SPORTS BULL
- Native name: スポーツブル
- Romanized name: Supōtsuburu
- Available in: Japanese
- Website: https://sportsbull.jp/
- Advertising: Yes
- Commercial: Yes
- Launched: April 4, 2016; 10 years ago

= Sports Bull =

Japanese Sports-focused Website and APP

Sports Bull (スポーツブル; abbreviated as SpoBull (スポブル, Spōburu) and stylised in all-capital letters) is a Japanese sports internet media platform provided by Sports Bull Co., Ltd.(スポーツブル株式会社) for various devices, including PCs, smartphones, and tablets.

== Overview ==
The sports internet media platform, operated by Undo-Tsushinsha Co. Ltd. since April 2016, offers free access to over 500 articles daily covering baseball, soccer, and other sports genres.

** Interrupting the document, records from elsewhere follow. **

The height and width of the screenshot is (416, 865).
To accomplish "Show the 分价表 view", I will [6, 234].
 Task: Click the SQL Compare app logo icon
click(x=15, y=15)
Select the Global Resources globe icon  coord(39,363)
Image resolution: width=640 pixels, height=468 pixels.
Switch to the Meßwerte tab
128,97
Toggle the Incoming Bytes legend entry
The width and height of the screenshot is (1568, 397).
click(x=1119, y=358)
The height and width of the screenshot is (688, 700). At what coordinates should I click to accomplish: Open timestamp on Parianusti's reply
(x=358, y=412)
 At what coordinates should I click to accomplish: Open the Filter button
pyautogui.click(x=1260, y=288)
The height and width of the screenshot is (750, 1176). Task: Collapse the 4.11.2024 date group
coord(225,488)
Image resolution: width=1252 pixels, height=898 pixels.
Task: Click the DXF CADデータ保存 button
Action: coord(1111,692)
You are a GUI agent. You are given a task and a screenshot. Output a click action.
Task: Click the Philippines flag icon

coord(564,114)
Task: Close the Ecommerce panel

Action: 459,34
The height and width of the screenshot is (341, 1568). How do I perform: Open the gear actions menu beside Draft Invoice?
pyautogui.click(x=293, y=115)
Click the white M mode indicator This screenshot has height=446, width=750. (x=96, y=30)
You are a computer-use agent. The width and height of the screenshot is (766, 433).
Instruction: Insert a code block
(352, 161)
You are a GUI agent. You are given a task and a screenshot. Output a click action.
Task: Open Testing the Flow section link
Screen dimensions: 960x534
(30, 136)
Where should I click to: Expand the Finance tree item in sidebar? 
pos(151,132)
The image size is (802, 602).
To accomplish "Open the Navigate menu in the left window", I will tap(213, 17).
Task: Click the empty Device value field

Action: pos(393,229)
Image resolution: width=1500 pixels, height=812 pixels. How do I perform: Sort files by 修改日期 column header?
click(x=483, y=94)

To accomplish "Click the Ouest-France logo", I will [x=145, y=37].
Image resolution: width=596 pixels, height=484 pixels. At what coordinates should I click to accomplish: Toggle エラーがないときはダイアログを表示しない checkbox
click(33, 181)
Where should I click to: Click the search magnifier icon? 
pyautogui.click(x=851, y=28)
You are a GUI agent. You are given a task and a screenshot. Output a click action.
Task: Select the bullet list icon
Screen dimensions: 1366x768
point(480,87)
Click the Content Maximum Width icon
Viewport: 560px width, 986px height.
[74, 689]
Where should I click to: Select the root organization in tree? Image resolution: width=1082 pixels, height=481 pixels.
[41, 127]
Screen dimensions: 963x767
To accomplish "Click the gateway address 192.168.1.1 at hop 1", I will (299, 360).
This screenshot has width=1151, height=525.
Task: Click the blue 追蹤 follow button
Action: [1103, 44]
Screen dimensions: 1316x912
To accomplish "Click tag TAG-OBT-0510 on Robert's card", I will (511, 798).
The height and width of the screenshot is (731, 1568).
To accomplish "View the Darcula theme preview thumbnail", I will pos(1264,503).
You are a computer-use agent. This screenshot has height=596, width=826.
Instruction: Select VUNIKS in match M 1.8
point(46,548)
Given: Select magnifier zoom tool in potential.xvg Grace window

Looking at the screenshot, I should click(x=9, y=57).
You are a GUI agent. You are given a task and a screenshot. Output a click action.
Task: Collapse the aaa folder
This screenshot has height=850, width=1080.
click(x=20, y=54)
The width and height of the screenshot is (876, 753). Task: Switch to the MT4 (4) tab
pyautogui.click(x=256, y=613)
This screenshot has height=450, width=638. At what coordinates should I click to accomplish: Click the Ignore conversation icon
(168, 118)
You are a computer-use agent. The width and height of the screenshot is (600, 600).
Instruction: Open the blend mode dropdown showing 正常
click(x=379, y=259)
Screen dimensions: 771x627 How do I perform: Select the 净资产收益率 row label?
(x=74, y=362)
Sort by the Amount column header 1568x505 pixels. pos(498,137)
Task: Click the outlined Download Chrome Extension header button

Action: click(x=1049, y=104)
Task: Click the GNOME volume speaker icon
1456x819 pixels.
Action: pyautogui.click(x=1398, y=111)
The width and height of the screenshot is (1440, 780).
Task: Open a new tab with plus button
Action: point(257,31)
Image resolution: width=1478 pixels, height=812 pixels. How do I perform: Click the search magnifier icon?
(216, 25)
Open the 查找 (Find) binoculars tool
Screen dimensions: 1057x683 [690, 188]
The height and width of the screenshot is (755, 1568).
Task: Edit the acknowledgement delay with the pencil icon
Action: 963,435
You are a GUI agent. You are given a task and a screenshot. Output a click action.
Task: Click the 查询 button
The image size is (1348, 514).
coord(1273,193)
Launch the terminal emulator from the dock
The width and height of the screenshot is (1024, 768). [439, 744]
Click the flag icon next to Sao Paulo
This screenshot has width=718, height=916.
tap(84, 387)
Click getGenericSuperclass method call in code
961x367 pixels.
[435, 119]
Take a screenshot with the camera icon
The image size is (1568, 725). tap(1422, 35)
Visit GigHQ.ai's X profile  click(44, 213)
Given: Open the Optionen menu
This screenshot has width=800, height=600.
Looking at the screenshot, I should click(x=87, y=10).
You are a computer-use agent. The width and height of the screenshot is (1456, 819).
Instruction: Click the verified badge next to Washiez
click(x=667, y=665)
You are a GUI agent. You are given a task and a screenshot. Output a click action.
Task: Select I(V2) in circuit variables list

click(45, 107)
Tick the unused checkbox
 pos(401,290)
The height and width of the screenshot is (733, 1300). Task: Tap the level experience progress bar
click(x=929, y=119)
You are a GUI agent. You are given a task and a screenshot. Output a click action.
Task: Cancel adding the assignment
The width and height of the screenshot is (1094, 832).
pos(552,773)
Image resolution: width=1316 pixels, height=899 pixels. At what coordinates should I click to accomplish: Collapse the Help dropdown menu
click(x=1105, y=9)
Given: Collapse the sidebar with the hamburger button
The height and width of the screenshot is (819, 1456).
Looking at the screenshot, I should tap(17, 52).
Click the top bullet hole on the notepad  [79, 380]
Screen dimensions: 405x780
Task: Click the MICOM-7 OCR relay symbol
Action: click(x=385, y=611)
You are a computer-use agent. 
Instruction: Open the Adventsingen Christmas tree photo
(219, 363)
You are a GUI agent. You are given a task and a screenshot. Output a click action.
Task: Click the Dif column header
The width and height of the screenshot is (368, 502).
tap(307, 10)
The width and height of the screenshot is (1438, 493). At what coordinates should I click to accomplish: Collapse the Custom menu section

It offers free live streams of baseball events, including the Koshien Baseball Tournaments. The platform also covers major events such as the FIFA World Cup and World Baseball Classic, as well as original videos and match updates

On October 5, 2016, the service was relaunched under the new name, "Sports Bull", replacing "Undo Tsushin".

On November 10, 2016, Sports Bull announced a partnership with KDDI.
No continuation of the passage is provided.